■ **Stored dataset items**
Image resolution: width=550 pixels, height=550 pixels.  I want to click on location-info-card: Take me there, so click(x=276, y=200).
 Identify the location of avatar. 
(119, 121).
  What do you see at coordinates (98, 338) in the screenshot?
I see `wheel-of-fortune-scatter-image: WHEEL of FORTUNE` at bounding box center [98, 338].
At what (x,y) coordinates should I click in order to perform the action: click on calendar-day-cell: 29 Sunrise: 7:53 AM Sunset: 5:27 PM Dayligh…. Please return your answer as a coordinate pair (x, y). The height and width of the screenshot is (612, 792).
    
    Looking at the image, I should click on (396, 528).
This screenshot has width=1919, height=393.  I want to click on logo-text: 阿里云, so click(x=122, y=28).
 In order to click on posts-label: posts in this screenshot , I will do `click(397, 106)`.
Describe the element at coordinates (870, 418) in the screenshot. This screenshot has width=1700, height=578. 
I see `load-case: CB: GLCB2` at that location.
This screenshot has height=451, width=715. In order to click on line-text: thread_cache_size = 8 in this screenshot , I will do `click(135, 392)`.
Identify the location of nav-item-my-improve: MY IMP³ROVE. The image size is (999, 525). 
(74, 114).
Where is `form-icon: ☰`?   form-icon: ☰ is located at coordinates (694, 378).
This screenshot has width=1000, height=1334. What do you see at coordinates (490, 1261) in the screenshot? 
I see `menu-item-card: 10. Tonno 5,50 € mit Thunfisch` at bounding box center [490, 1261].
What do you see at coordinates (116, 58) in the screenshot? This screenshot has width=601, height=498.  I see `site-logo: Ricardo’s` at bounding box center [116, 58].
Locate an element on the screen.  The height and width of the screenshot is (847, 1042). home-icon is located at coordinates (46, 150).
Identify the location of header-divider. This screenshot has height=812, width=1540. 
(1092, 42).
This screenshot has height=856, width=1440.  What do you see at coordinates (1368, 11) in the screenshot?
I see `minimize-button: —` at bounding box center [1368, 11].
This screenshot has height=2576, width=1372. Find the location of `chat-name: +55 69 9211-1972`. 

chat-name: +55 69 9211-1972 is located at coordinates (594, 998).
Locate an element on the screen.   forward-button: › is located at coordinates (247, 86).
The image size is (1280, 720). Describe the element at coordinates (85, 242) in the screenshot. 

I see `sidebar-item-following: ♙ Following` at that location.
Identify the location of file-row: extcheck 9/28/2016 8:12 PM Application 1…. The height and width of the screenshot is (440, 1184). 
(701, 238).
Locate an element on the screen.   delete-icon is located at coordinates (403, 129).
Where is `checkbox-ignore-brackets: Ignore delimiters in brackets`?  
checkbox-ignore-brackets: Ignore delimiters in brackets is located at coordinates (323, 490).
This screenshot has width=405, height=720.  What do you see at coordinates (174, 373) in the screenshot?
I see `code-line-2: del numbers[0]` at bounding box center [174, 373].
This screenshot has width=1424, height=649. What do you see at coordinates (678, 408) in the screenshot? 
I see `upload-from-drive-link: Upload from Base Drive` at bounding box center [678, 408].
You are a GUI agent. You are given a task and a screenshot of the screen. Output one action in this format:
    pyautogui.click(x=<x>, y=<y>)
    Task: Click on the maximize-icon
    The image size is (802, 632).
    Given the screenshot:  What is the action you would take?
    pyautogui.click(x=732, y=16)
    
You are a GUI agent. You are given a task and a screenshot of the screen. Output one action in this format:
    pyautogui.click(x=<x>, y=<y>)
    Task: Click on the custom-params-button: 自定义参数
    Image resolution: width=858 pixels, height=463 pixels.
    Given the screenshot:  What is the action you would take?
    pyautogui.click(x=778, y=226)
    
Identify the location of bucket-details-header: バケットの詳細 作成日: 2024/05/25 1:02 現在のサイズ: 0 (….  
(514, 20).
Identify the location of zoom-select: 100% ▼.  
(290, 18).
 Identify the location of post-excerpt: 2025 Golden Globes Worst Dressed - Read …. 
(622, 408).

■ **TASK REQUIREMENTS**
Copy out every one of the items above word for word, changing nothing.

■ **SOLUTION**
Image resolution: width=550 pixels, height=550 pixels.  I want to click on location-info-card: Take me there, so click(x=276, y=200).
 Identify the location of avatar. 
(119, 121).
  What do you see at coordinates (98, 338) in the screenshot?
I see `wheel-of-fortune-scatter-image: WHEEL of FORTUNE` at bounding box center [98, 338].
At what (x,y) coordinates should I click in order to perform the action: click on calendar-day-cell: 29 Sunrise: 7:53 AM Sunset: 5:27 PM Dayligh…. Please return your answer as a coordinate pair (x, y). The height and width of the screenshot is (612, 792).
    
    Looking at the image, I should click on (396, 528).
This screenshot has width=1919, height=393.  I want to click on logo-text: 阿里云, so click(x=122, y=28).
 In order to click on posts-label: posts in this screenshot , I will do `click(397, 106)`.
Describe the element at coordinates (870, 418) in the screenshot. This screenshot has width=1700, height=578. 
I see `load-case: CB: GLCB2` at that location.
This screenshot has height=451, width=715. In order to click on line-text: thread_cache_size = 8 in this screenshot , I will do `click(135, 392)`.
Identify the location of nav-item-my-improve: MY IMP³ROVE. The image size is (999, 525). 
(74, 114).
Where is `form-icon: ☰`?   form-icon: ☰ is located at coordinates (694, 378).
This screenshot has width=1000, height=1334. What do you see at coordinates (490, 1261) in the screenshot? 
I see `menu-item-card: 10. Tonno 5,50 € mit Thunfisch` at bounding box center [490, 1261].
What do you see at coordinates (116, 58) in the screenshot? This screenshot has width=601, height=498.  I see `site-logo: Ricardo’s` at bounding box center [116, 58].
Locate an element on the screen.  The height and width of the screenshot is (847, 1042). home-icon is located at coordinates (46, 150).
Identify the location of header-divider. This screenshot has height=812, width=1540. 
(1092, 42).
This screenshot has height=856, width=1440.  What do you see at coordinates (1368, 11) in the screenshot?
I see `minimize-button: —` at bounding box center [1368, 11].
This screenshot has height=2576, width=1372. Find the location of `chat-name: +55 69 9211-1972`. 

chat-name: +55 69 9211-1972 is located at coordinates (594, 998).
Locate an element on the screen.   forward-button: › is located at coordinates (247, 86).
The image size is (1280, 720). Describe the element at coordinates (85, 242) in the screenshot. 

I see `sidebar-item-following: ♙ Following` at that location.
Identify the location of file-row: extcheck 9/28/2016 8:12 PM Application 1…. The height and width of the screenshot is (440, 1184). 
(701, 238).
Locate an element on the screen.   delete-icon is located at coordinates (403, 129).
Where is `checkbox-ignore-brackets: Ignore delimiters in brackets`?  
checkbox-ignore-brackets: Ignore delimiters in brackets is located at coordinates (323, 490).
This screenshot has width=405, height=720.  What do you see at coordinates (174, 373) in the screenshot?
I see `code-line-2: del numbers[0]` at bounding box center [174, 373].
This screenshot has width=1424, height=649. What do you see at coordinates (678, 408) in the screenshot? 
I see `upload-from-drive-link: Upload from Base Drive` at bounding box center [678, 408].
You are a GUI agent. You are given a task and a screenshot of the screen. Output one action in this format:
    pyautogui.click(x=<x>, y=<y>)
    Task: Click on the maximize-icon
    The image size is (802, 632).
    Given the screenshot:  What is the action you would take?
    pyautogui.click(x=732, y=16)
    
You are a GUI agent. You are given a task and a screenshot of the screen. Output one action in this format:
    pyautogui.click(x=<x>, y=<y>)
    Task: Click on the custom-params-button: 自定义参数
    Image resolution: width=858 pixels, height=463 pixels.
    Given the screenshot:  What is the action you would take?
    pyautogui.click(x=778, y=226)
    
Identify the location of bucket-details-header: バケットの詳細 作成日: 2024/05/25 1:02 現在のサイズ: 0 (….  
(514, 20).
Identify the location of zoom-select: 100% ▼.  
(290, 18).
 Identify the location of post-excerpt: 2025 Golden Globes Worst Dressed - Read …. 
(622, 408).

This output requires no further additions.